Collected data:
☆ ☆ ☆ ☆

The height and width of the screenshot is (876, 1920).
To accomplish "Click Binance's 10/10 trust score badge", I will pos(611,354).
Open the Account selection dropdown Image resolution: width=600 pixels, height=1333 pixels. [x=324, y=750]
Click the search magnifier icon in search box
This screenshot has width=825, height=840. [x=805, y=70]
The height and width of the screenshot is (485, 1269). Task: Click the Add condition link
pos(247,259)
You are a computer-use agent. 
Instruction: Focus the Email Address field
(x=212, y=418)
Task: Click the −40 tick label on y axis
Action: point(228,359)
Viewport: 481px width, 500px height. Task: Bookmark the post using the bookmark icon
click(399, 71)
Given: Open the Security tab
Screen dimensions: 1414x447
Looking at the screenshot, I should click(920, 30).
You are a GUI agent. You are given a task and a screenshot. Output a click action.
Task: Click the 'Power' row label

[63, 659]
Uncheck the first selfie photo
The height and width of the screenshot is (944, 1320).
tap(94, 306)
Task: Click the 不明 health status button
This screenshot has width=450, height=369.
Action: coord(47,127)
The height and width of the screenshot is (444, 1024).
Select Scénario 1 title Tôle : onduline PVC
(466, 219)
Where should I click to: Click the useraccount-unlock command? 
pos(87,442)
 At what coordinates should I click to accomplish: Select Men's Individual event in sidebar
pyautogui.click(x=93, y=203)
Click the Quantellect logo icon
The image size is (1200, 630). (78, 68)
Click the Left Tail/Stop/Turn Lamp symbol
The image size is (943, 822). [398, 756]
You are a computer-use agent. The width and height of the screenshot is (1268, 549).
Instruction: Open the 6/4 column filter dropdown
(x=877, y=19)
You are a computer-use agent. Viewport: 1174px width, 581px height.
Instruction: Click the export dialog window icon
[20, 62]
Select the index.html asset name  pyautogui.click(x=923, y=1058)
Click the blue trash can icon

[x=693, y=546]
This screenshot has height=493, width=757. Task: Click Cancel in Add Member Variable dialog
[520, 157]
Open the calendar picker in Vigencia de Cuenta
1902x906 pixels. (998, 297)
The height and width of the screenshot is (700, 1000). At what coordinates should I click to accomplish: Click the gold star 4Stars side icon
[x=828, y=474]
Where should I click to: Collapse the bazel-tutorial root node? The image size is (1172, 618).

☆ ☆ ☆ ☆

Read the data above and pull out each line that holds the string "agent".

You are a computer-use agent. 
You are a GUI agent. You are given a task and a screenshot. Output a click action.
You are a computer-use agent. The width and height of the screenshot is (1268, 549).
You are a computer-use agent. Viewport: 1174px width, 581px height.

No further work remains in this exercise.